■ **Source text**

A person holds their head in their hands with stress as a friend and father hug her on either end; giant lungs tower behind the group.

Dealing With Guilt

Having cystic fibrosis means dealing with hard concepts and lots of emotions. Feeling sick, scared, angry, hurt, sad, grieving those we lost, and so much more. One of the hardest emotions that I deal with is guilt. Guilt pops up in many ways throughout my life with cystic fibrosis. First, there is survivor’s guilt.

Survivor's guilt

Seeing friends pass away, as I continue to grow older, hitting new life milestones, is hard. I struggle knowing I’m on Trikafta, a medication that could have changed my friends’ lives if only they had a chance to try it. One of my best friends passed away just months before Orkambi came to market. Her CF mutations would have made Orkambi, Symdeko, and Trikafta options for her.

[Stored data entries]
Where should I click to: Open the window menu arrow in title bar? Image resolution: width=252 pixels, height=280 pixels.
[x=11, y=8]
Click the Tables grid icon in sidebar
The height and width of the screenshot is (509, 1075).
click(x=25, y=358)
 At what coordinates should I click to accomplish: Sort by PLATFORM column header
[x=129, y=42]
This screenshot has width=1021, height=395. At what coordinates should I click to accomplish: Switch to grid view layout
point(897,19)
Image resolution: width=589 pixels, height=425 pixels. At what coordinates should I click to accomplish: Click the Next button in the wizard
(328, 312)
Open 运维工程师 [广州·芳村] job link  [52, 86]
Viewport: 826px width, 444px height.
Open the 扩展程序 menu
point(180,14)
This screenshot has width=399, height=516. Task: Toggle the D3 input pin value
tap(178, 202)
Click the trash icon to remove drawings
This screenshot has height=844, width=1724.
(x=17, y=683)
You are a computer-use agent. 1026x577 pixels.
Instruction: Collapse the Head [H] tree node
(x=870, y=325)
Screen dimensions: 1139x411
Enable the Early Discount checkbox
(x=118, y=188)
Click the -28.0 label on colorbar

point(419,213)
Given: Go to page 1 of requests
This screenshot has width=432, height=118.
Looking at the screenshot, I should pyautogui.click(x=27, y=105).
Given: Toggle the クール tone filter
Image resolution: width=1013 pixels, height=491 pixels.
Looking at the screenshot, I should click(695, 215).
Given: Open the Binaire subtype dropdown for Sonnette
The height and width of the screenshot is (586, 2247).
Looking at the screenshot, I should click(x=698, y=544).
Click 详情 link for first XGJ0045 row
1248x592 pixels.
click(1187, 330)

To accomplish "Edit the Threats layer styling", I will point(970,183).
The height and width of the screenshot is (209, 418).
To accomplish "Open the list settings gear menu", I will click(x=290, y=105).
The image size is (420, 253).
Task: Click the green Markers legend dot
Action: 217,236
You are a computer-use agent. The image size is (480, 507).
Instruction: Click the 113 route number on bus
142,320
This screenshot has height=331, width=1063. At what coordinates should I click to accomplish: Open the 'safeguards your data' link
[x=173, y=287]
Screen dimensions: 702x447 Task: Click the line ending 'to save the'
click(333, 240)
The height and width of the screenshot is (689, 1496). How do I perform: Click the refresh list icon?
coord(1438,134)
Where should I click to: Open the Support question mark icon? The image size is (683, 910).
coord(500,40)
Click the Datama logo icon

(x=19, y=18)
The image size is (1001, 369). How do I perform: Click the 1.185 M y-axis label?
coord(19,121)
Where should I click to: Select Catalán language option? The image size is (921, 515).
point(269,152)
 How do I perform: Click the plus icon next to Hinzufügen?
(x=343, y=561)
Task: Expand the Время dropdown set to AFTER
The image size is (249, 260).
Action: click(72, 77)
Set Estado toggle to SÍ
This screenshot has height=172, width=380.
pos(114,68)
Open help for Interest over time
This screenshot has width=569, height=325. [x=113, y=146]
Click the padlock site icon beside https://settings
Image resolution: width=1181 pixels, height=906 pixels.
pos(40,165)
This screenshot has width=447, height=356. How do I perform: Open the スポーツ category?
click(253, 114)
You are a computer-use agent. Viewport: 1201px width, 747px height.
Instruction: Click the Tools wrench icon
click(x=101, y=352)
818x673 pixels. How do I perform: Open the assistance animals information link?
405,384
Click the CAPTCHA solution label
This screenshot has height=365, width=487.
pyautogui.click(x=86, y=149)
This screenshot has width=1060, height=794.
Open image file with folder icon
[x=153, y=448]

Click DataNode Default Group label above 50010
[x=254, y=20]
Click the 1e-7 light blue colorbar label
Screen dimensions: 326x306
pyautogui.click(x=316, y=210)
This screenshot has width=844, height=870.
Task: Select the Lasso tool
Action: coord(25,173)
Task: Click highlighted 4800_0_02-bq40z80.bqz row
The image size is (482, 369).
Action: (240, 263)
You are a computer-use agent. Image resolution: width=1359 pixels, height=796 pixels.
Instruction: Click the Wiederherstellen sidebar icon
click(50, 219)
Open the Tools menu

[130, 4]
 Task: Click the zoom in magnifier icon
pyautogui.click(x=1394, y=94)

■ **Problems and tasks**
**1.** In the text on cystic fibrosis and guilt, which medication does the writer say they are taking?
**2.** Write the next part of the text on cystic fibrosis and guilt, starting after its final sentence.

■ **Per-task answers**
**1.** Trikafta

**2.**
I try not to say, “What if?” I often wonder if maybe she could have gotten to a stable level of health or could have held out for that transplant if those medications were on the market when she was struggling. I try not to let guilt overwhelm me, because I know all of them would still be cheering me on (and I believe are). Just as if the situation was reversed, I wouldn’t want any of my friends to feel guilty and I would want them to stay as healthy as possible. That feeling of, “Why am I still here and they are not?” creeps into my mind and it can be tough to think about.

Productivity guilt

I also have guilt that I’m not doing enough because of my cystic fibrosis. I see quotes like, “If all I did today was breathe, that’s okay,” and I think, "Yeah, but…" But I need to contribute more to society. This is silly because I know that I do a lot. I’m a foster parent, I work part-time, and I volunteer every chance I get.

If, medically, I could handle full-time work, I’d love to jump back into real estate. For the last 6 months, I have been working from home doing freelance blogging and social media management. My hours are flexible; I don’t have to work when I'm sick, which is a blessing. However, having a couple weeks go by without a paycheck makes me feel guilty that I’m not providing (even when I’m sick).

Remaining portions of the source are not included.